ECLI:NL:HR:2011:BQ8129
Hoge Raad
- Cassatie
- F.B. Bakels
- W.D.H. Asser
- C.E. Drion
- J.C. van Oven
- Rechtspraak.nl
Aansprakelijkheid bij aanrijding tussen vrachtwagen en personenauto zonder voorrang
In deze zaak gaat het om een aanrijding tussen een vrachtwagen en een personenauto waarbij de bestuurder van de personenauto ten onrechte geen voorrang verleende. De Hoge Raad heeft op 23 september 2011 uitspraak gedaan in deze cassatiezaak, die was ingediend door de eiseres tegen het arrest van het gerechtshof te Arnhem. De eiseres, vertegenwoordigd door advocaat mr. A.H. Vermeulen, had beroep in cassatie ingesteld tegen het arrest van het hof, dat op 1 juni 2010 was gewezen. De verweerder, vertegenwoordigd door advocaat mr. J. van Duijvendijk-Brand, concludeerde tot verwerping van het beroep.

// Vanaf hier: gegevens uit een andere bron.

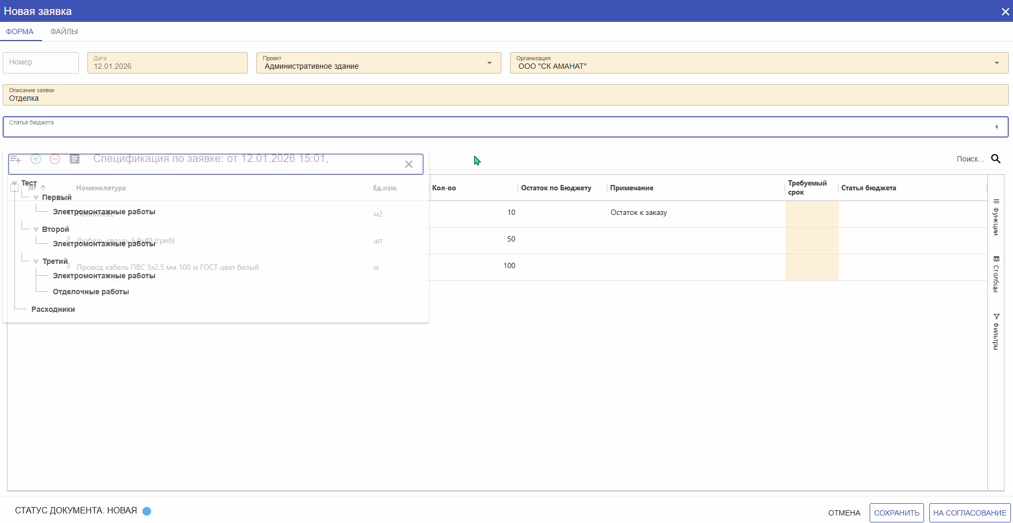Clear the budget item search field
Viewport: 1013px width, 523px height.
tap(409, 164)
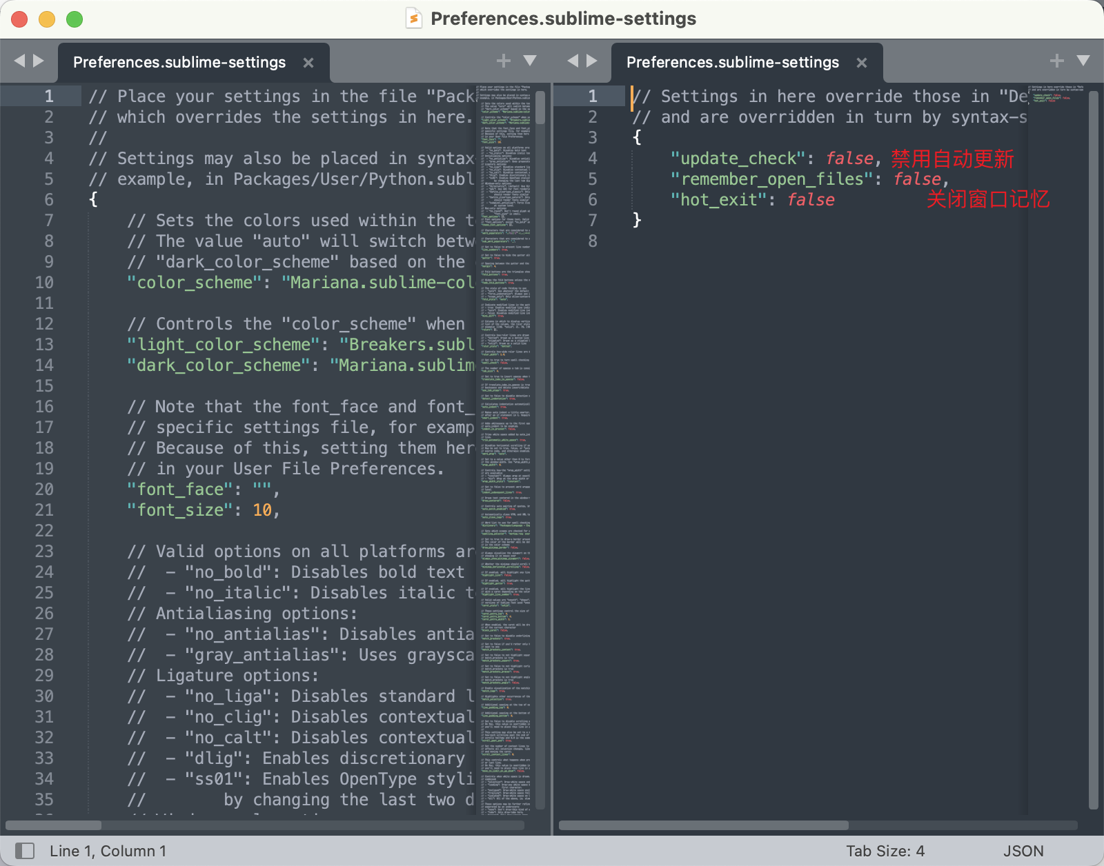Change JSON syntax in status bar
The height and width of the screenshot is (866, 1104).
click(1023, 851)
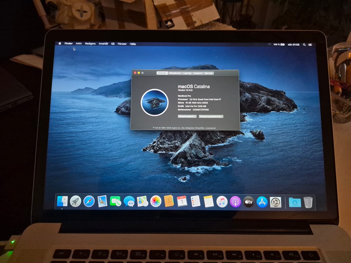Screen dimensions: 351x263
Task: Switch to the Bildskärmar tab
Action: point(175,73)
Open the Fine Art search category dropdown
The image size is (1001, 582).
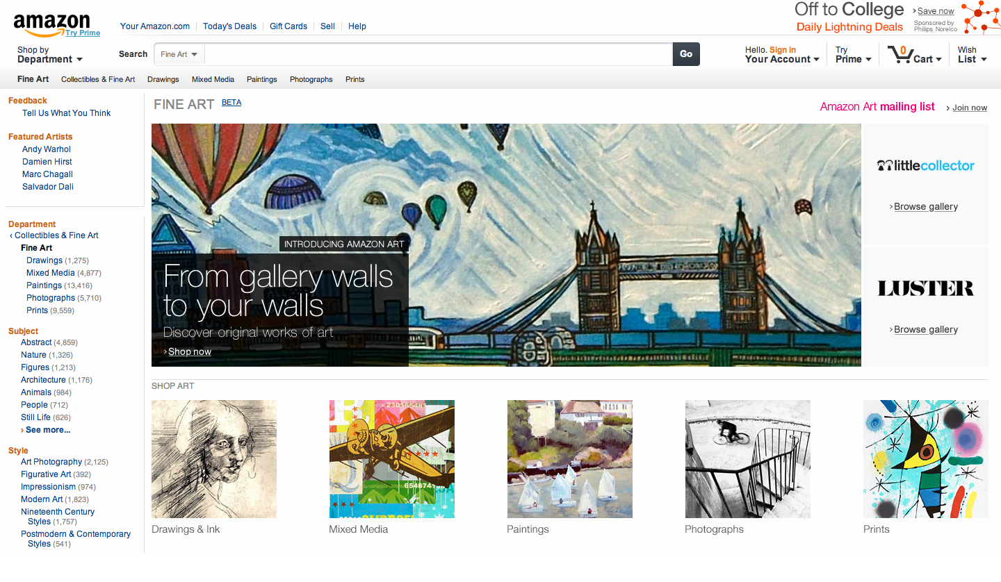(x=179, y=54)
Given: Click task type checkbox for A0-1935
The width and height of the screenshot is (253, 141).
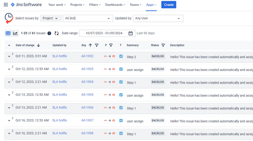Looking at the screenshot, I should click(x=121, y=95).
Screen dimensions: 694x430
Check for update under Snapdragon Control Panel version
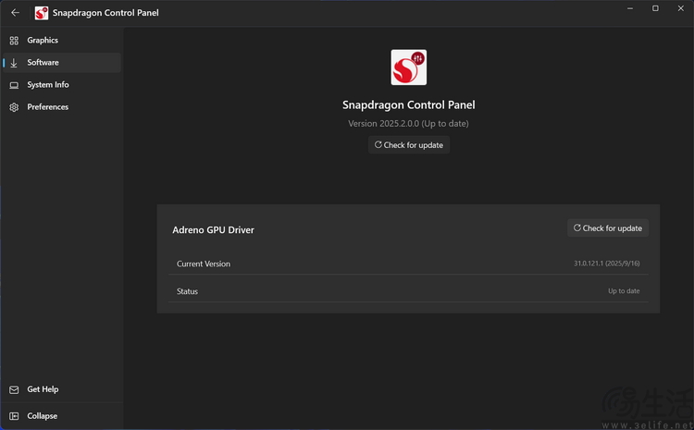tap(408, 145)
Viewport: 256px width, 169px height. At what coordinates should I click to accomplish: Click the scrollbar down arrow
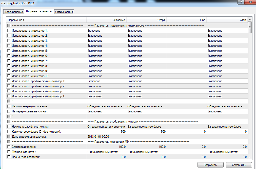(250, 157)
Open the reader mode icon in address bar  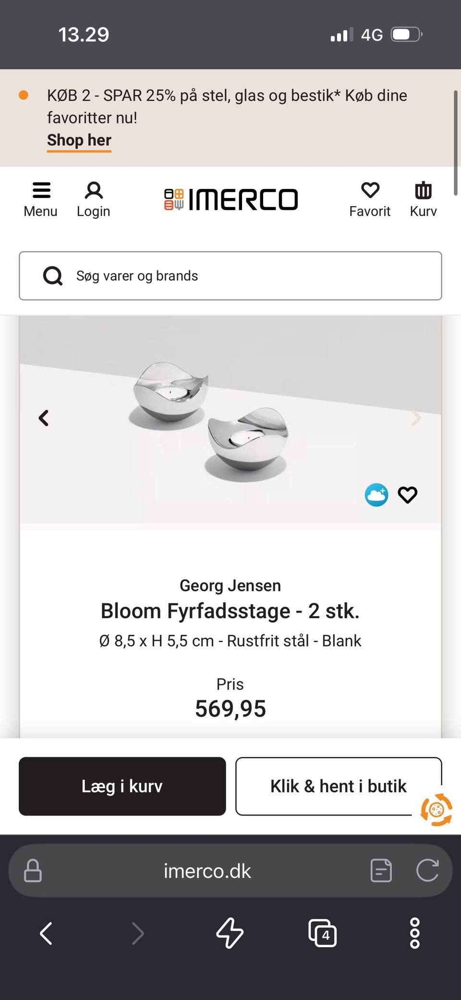pyautogui.click(x=381, y=871)
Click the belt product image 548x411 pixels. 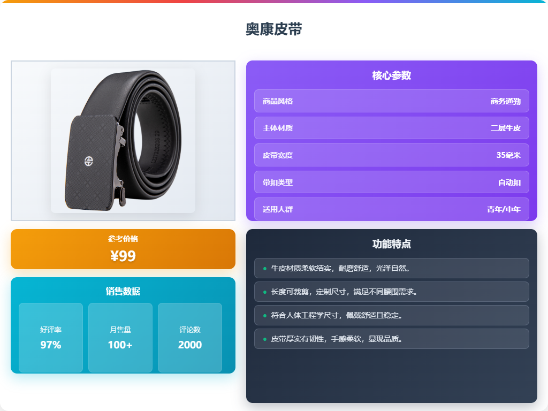click(123, 141)

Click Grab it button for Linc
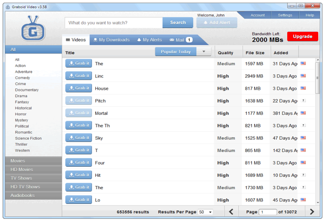(79, 76)
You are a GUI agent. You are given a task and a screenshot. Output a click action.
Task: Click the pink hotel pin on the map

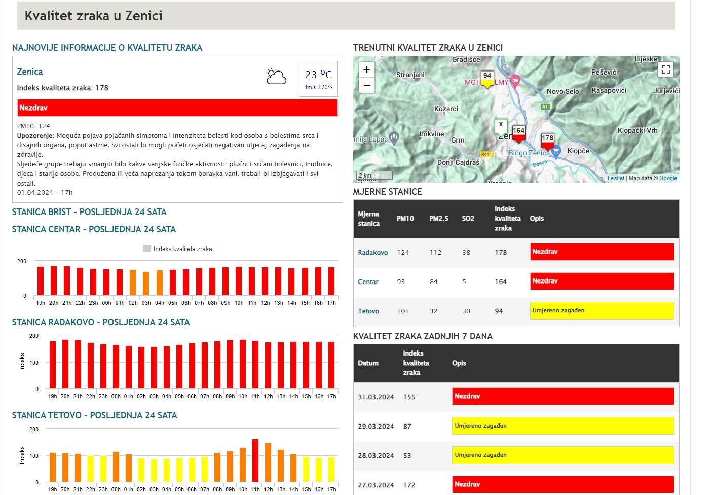[515, 81]
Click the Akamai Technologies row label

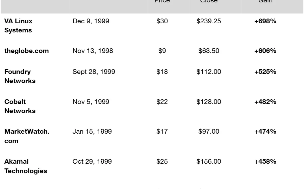point(26,166)
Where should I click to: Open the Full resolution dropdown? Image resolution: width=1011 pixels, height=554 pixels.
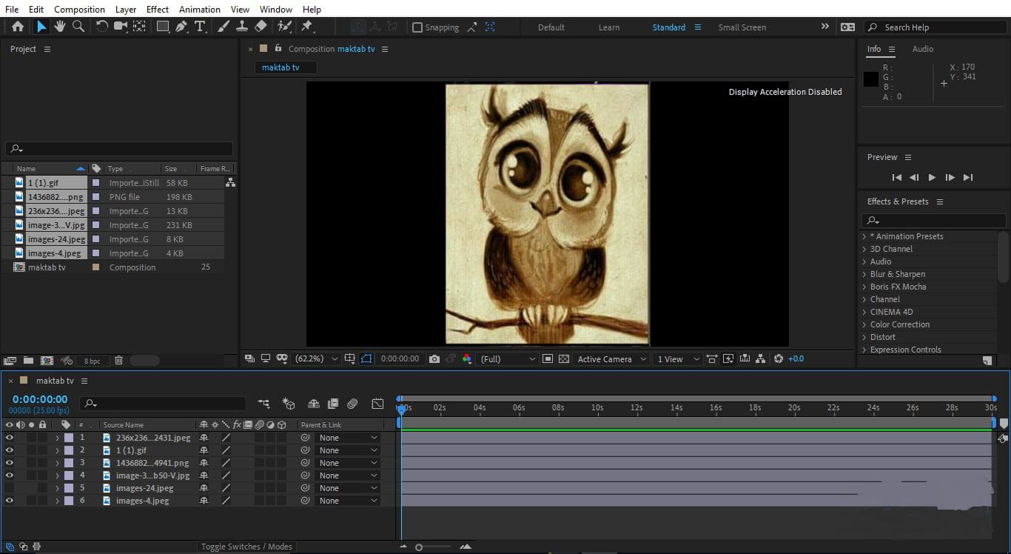[508, 359]
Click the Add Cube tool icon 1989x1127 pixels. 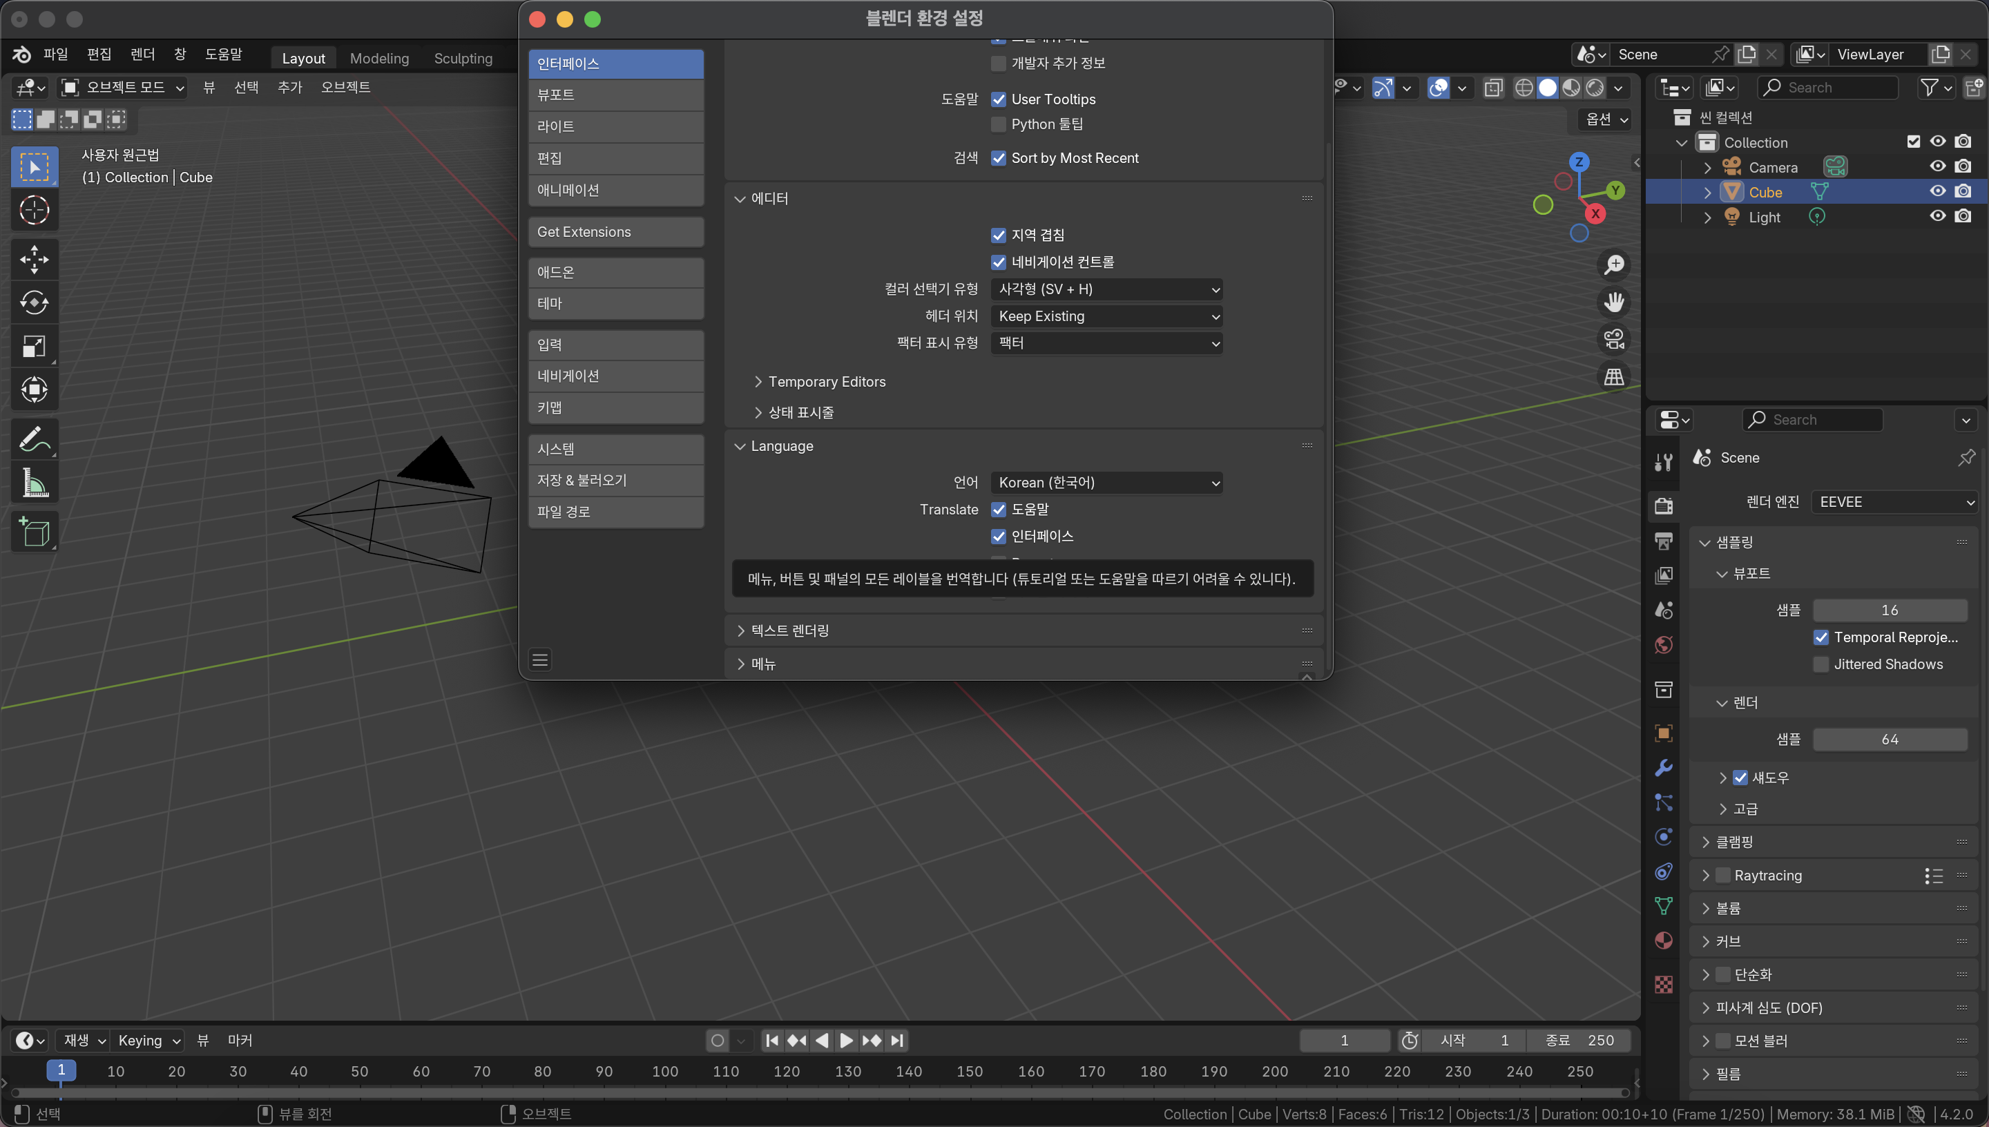pos(34,532)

De Hoge Raad verwijst naar de eerdere vonnissen van de rechtbank Zutphen en het arrest van het hof. De conclusie van de Advocaat-Generaal J. Spier was om het cassatieberoep te verwerpen op basis van artikel 81 RO. De Hoge Raad oordeelde dat de klachten die in het cassatiemiddel waren aangevoerd, niet tot cassatie konden leiden. Dit werd onderbouwd met de opmerking dat de klachten geen nadere motivering behoefden, omdat ze niet nopen tot beantwoording van rechtsvragen die van belang zijn voor de rechtseenheid of de rechtsontwikkeling.
Uiteindelijk verwerpt de Hoge Raad het beroep en veroordeelt de eiseres in de kosten van het geding in cassatie, die aan de zijde van de verweerder zijn begroot op € 385,34 aan verschotten en € 2.200,-- voor salaris. Dit arrest is openbaar uitgesproken door de raadsheer J.C. van Oven, en is een belangrijke uitspraak in het civiele recht met betrekking tot onrechtmatige daad en aansprakelijkheid.